We use the superscript (k, l) on the coefficients of the linear function because, for every pair of k and l, the decision boundary would be different, determined by the different coefficients.
For logistic regression, there are restrictive relations between \(a ^ { ( k , l ) }\) for different pairs of (k, l). We don't really need to specify this equation for every pair of k and l. Instead, we only need to specify it for K - 1 such pairs.
Assumptions
Let's look at our assumptions. If we take class K as the base class, the assumed equations are:
\(\text{log } \frac{Pr(G=1|X=x)}{Pr(G=K|X=x)}=\beta_{10} + \beta_{1}^{T}x \)
\(\text{log } \frac{Pr(G=2|X=x)}{Pr(G=K|X=x)}=\beta_{20} + \beta_{2}^{T}x \)
\(\vdots\)
\(\text{log } \frac{Pr(G=K-1|X=x)}{Pr(G=K|X=x)}=\beta_{(K-1)0} + \beta_{K-1}^{T}x \)
This indicates that we don't have to specify the decision boundary for every pair of classes. We only need to specify the decision boundary between class j and the base class K. (You can choose any class as the base class - it doesn't really matter.)
Once we have specified the parameters for these K - 1 log ratios, then for any pair of classes (k, l), we can derive the log ratios without introducing new parameters:
\(\text{log } \frac{Pr(G=k|X=x)}{Pr(G=l|X=x)}=\beta_{k0} + \beta_{l0}+(\beta_k - \beta_l)^{T}x \)
Number of parameters: \((K - 1)(p + 1)\).

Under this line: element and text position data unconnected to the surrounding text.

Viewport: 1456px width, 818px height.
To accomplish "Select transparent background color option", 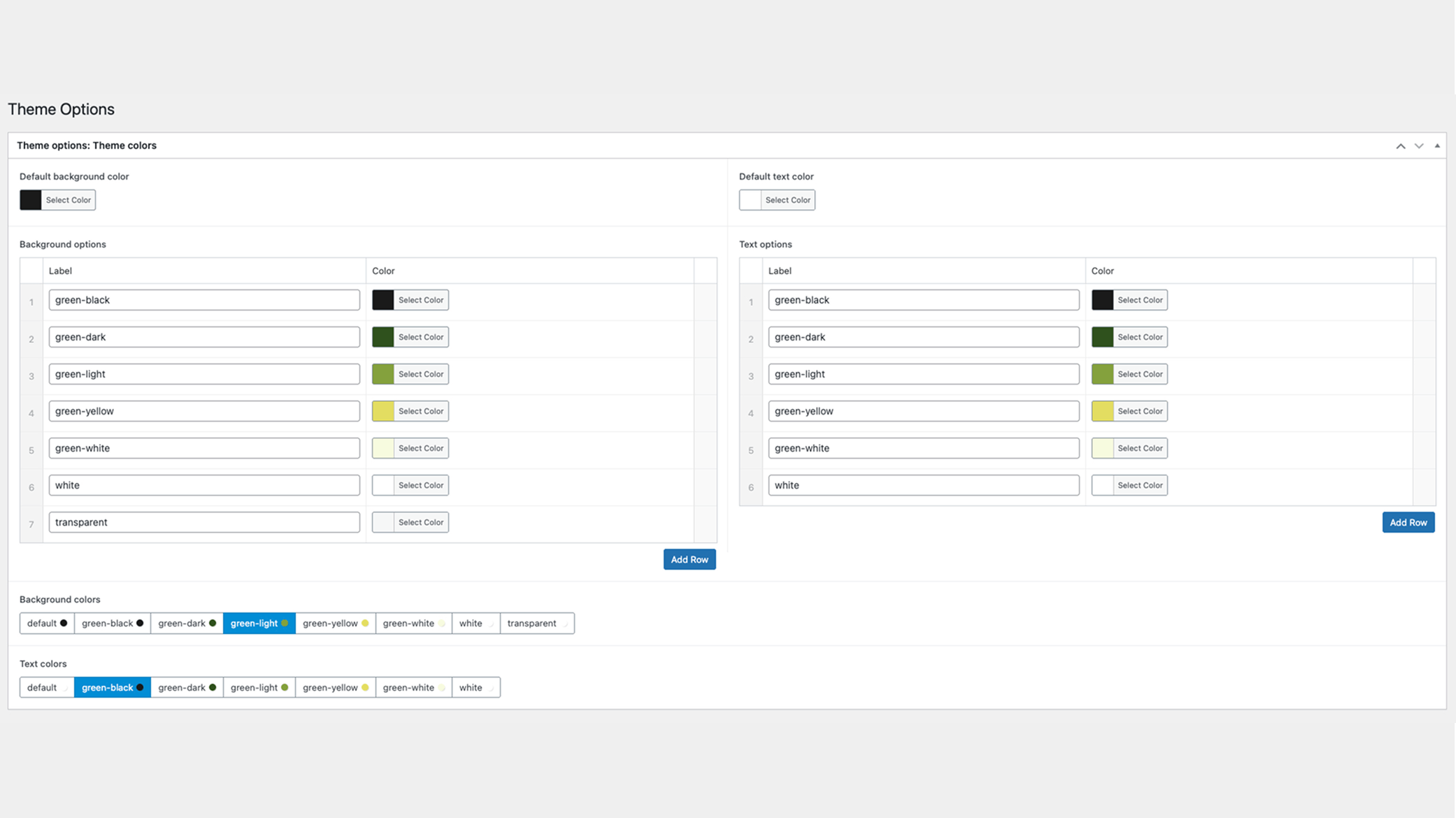I will (x=536, y=623).
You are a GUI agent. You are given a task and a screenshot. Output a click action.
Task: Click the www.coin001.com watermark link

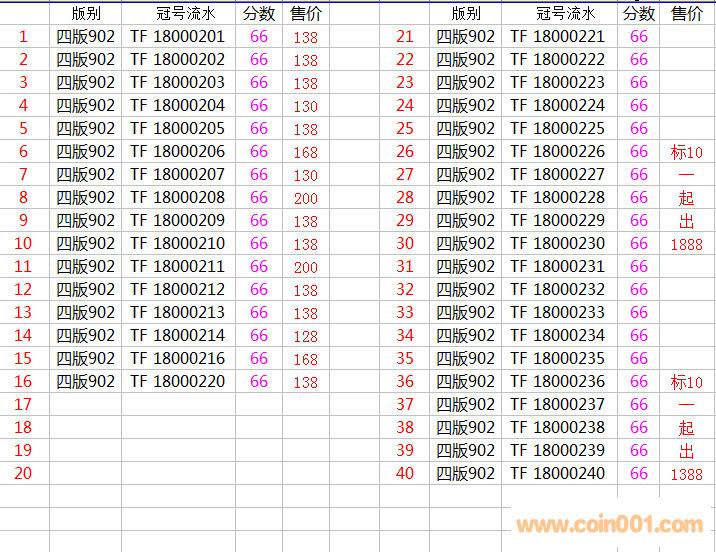point(609,525)
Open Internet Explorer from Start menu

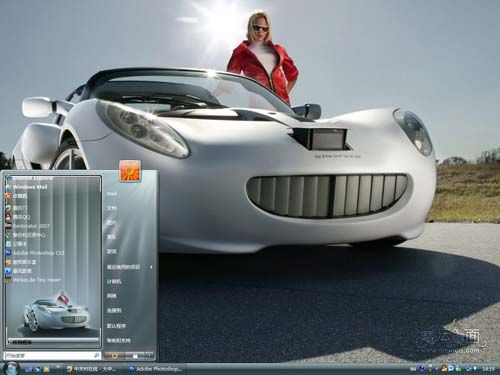[29, 179]
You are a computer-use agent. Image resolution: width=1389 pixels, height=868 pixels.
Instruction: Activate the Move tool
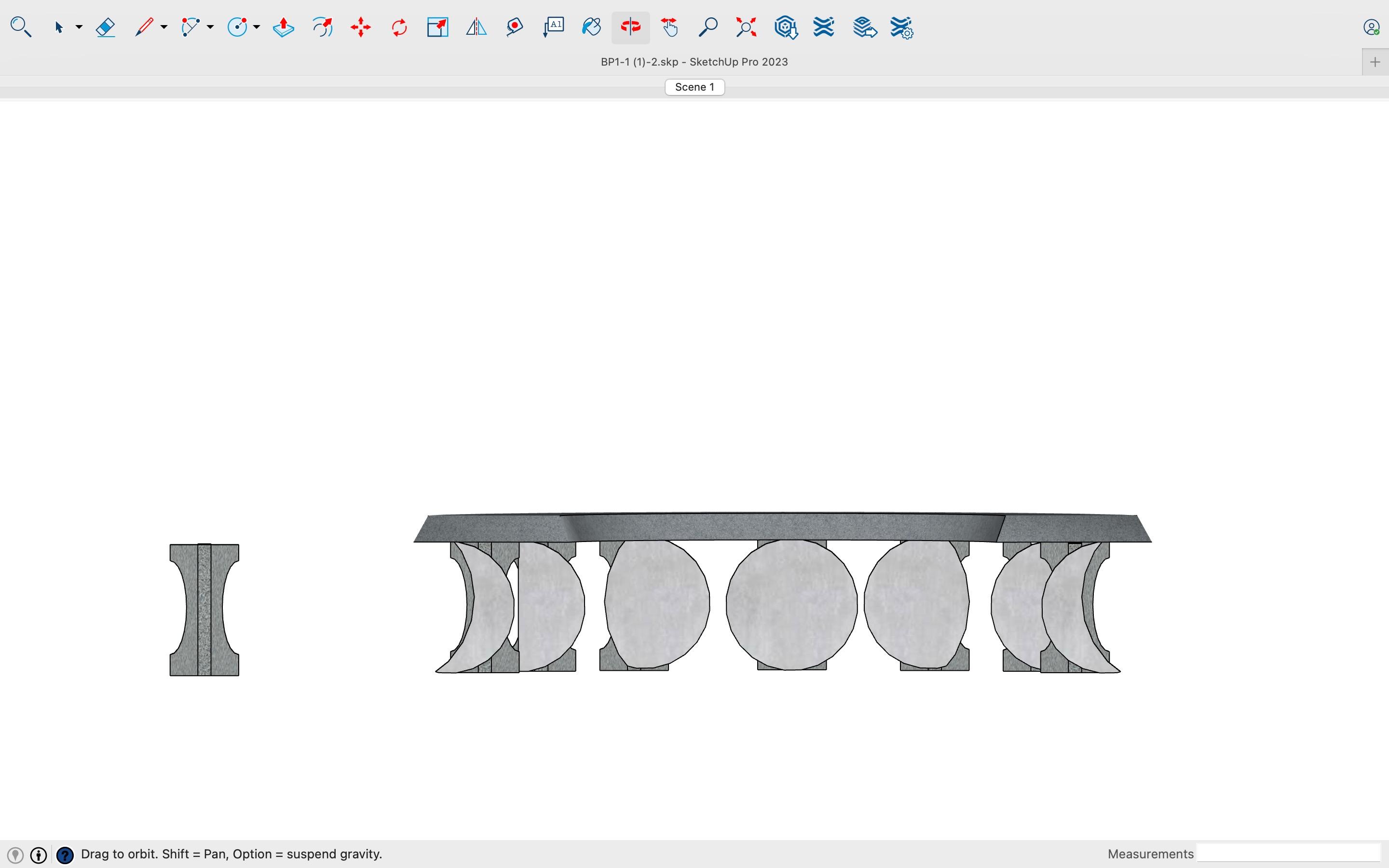pyautogui.click(x=360, y=27)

For convenience, we will denote the entire parameter set by θ and arrange them in this way:
\(\theta =\{ \beta_{10},\beta_{1}^T,\beta_{20},\beta_{2}^T, ... , ,\beta_{(K-1)0},\beta_{K-1}^T\} \)
The log ratios of posterior probabilities are called log-odds or logit transformations.
Under these assumptions, the posterior probabilities are given by the following two equations:
\( Pr(G=k|X=x)=\frac{\text{exp }(\beta_{k0} + \beta_{k}^{T}x)}{1+\sum_{l=1}^{K-1}\text{exp }(\beta_{l0} + \beta_{l}^{T}x)} \text{ for } k = 1, ... , K - 1 \)
\( Pr(G=K|X=x)=\frac{1}{1+\sum_{l=1}^{K-1}\text{exp }(\beta_{l0} + \beta_{l}^{T}x)} \)
For \(Pr(G = k | X = x)\) given above, obviously
- These must sum up to 1: \(\sum_{k=1}^{K} Pr(G=k|X=x)=1 \)
- A simple calculation shows that the assumptions are satisfied.
Comparison with Linear Regression on Indicators
Similarities:
- Both attempt to estimate \(Pr(G = k | X = x)\).
- Both have linear classification boundaries.
- Posterior probabilities sum to 1 across classes.
Difference:
- Linear regression on indicator matrix: approximate \(Pr(G = k | X = x)\) by a linear function of x. \(Pr(G = k | X = x)\) is not guaranteed to fall between 0 and 1.
- Logistic regression: \(Pr(G = k | X = x)\) is a nonlinear function of x. It is guaranteed to range from 0 to 1.